■ **Problem requirements**
Lines holding the word "left": how many does the material below have? Answer with nothing but the number.

■ **Data**
_____
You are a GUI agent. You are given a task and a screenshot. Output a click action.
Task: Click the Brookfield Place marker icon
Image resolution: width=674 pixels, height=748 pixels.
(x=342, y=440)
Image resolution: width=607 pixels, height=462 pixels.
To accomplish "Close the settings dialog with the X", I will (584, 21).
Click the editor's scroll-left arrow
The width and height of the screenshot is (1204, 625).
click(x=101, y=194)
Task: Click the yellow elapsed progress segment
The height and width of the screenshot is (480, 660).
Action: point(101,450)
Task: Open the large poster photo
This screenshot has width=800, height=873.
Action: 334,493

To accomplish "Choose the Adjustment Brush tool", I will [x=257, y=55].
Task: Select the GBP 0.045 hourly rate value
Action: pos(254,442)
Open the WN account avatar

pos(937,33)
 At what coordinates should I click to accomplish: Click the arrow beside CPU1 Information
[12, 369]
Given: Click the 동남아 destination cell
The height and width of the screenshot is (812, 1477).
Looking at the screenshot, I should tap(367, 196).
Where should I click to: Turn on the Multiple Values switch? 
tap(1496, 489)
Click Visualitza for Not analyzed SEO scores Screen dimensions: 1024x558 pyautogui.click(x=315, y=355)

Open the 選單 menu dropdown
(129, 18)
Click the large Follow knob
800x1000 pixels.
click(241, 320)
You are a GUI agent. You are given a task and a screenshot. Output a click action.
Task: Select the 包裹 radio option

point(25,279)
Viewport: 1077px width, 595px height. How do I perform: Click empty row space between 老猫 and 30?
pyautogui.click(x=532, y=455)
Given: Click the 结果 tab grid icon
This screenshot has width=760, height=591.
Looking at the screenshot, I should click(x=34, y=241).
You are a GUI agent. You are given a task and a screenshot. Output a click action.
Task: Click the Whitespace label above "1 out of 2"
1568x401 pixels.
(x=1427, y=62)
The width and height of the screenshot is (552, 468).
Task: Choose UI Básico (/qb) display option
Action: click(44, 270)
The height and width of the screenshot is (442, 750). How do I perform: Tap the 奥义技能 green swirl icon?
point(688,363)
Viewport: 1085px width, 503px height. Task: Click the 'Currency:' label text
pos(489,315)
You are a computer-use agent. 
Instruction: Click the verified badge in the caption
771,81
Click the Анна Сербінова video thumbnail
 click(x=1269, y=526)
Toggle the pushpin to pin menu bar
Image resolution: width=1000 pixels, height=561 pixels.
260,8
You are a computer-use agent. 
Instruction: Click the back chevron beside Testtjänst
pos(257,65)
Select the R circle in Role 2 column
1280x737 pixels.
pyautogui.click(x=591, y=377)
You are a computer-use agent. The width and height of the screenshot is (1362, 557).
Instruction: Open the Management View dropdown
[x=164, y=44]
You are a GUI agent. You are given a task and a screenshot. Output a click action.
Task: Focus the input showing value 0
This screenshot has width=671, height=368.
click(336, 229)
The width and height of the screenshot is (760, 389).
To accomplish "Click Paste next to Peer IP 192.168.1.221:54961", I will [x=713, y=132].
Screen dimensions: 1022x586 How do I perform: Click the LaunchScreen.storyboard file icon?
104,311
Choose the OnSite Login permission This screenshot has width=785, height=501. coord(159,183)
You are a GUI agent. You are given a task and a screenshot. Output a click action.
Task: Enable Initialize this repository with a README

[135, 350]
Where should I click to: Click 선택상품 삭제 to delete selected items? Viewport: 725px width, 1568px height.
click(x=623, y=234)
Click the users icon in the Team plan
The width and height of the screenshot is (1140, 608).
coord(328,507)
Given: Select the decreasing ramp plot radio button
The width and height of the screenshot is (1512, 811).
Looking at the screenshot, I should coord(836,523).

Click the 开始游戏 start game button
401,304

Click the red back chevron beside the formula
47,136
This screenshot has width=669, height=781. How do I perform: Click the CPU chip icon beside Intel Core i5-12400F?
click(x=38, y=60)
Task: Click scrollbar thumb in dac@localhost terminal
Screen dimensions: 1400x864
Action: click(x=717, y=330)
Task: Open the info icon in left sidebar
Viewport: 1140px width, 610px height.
_____
■ **Task result**
2